#### What you should do:
Copy out all the lines of the data that hold the word "agent".

#### Data under study:
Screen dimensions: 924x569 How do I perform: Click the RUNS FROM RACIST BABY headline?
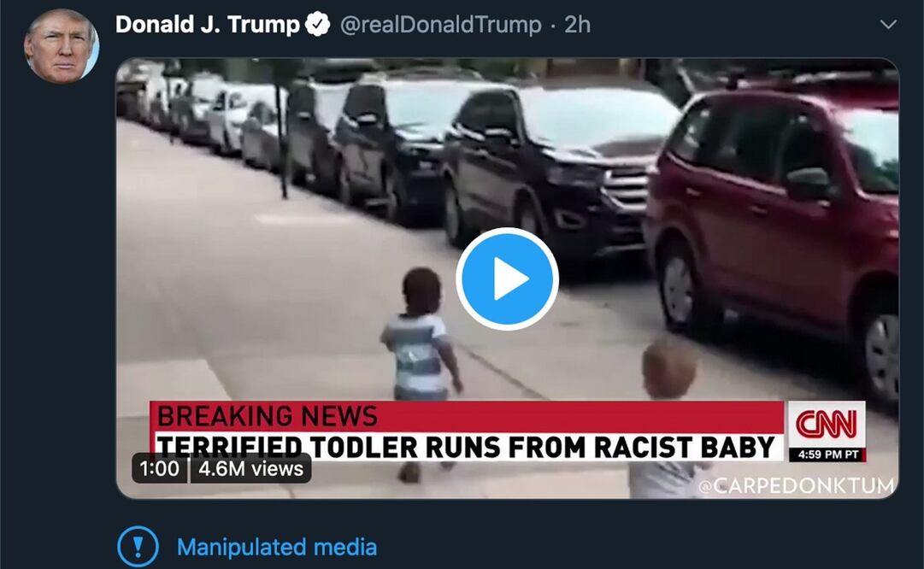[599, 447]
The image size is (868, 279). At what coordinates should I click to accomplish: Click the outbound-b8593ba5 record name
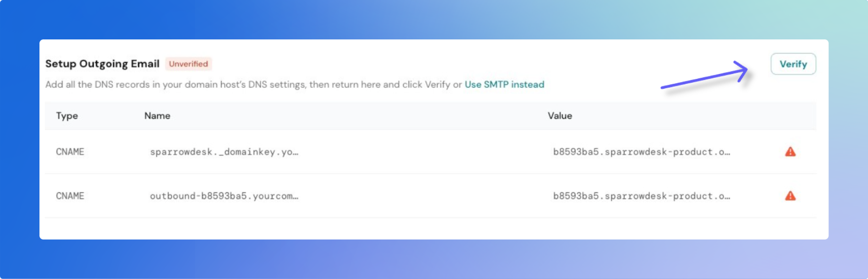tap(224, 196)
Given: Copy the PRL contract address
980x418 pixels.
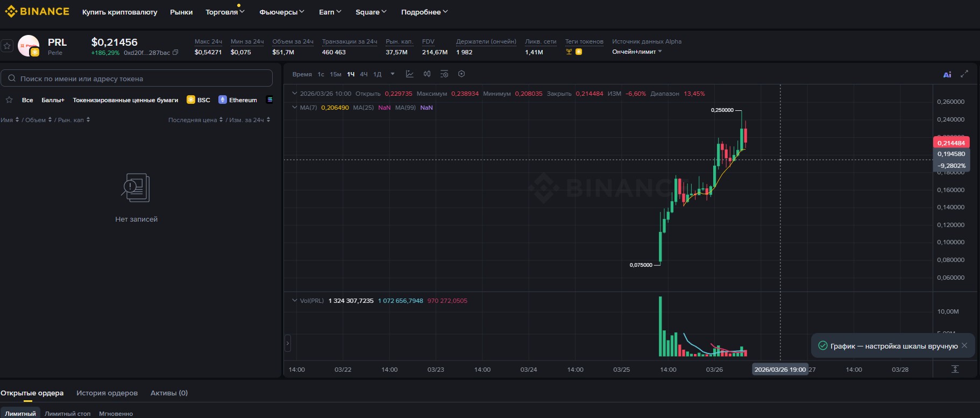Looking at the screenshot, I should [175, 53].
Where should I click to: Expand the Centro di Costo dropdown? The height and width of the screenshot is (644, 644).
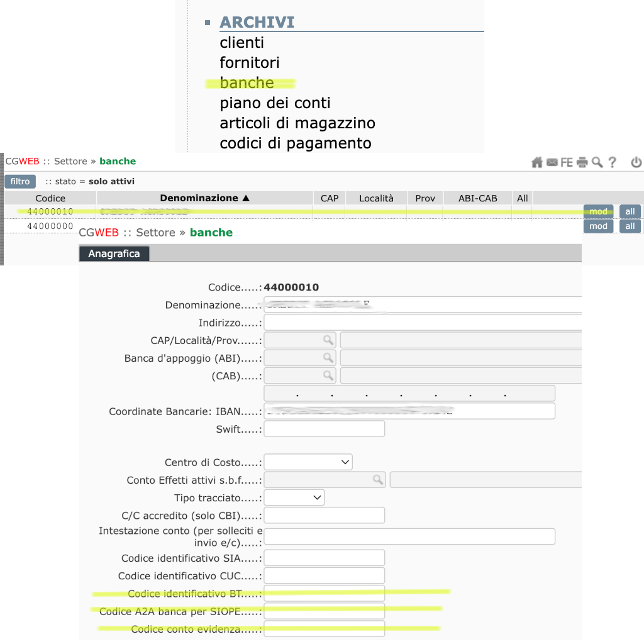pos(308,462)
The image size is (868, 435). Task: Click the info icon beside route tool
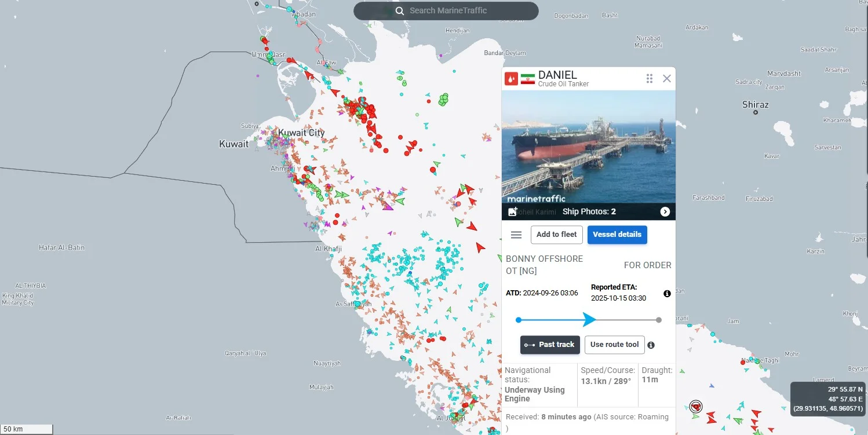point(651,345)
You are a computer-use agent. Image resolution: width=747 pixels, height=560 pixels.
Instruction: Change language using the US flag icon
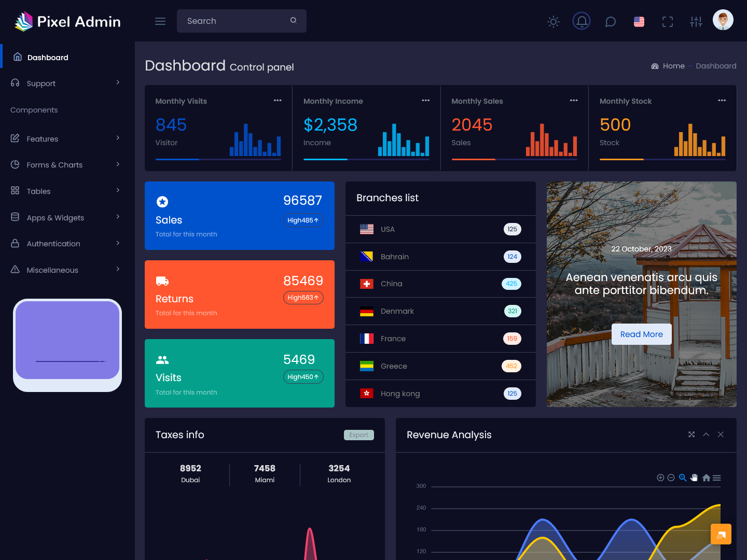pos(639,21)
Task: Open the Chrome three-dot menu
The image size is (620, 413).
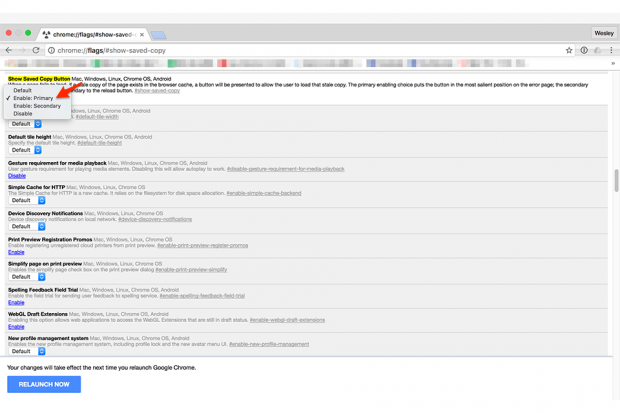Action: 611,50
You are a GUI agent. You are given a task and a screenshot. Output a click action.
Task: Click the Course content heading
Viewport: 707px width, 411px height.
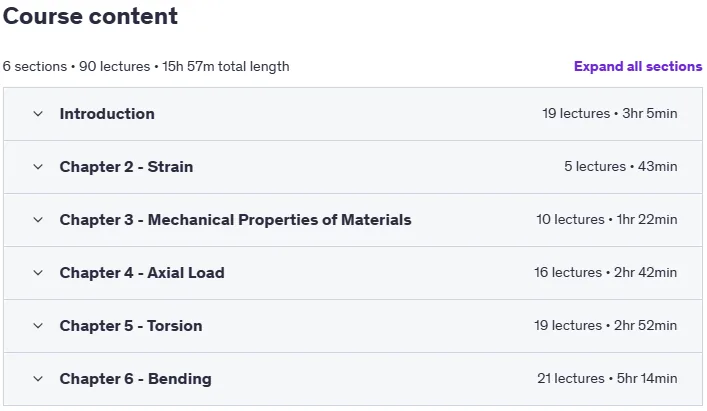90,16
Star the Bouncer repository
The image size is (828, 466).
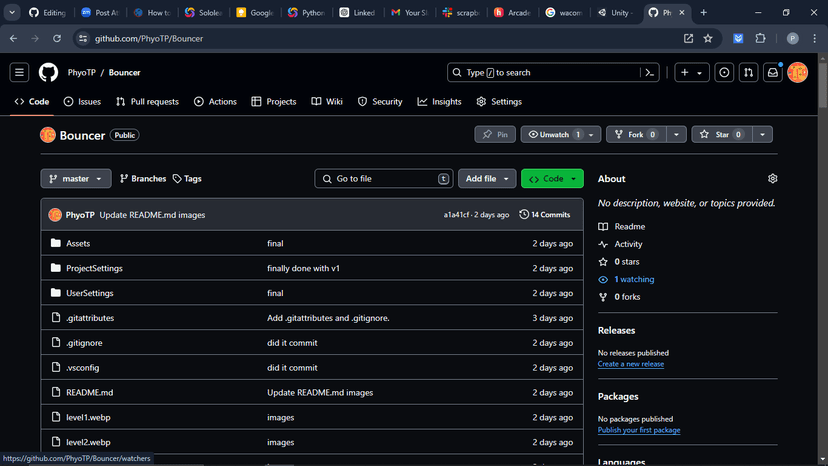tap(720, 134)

#### Expected answer:
You are a computer-use agent. Image resolution: width=747 pixels, height=560 pixels.
You are a GUI agent. You are given a task and a screenshot. Output a click action.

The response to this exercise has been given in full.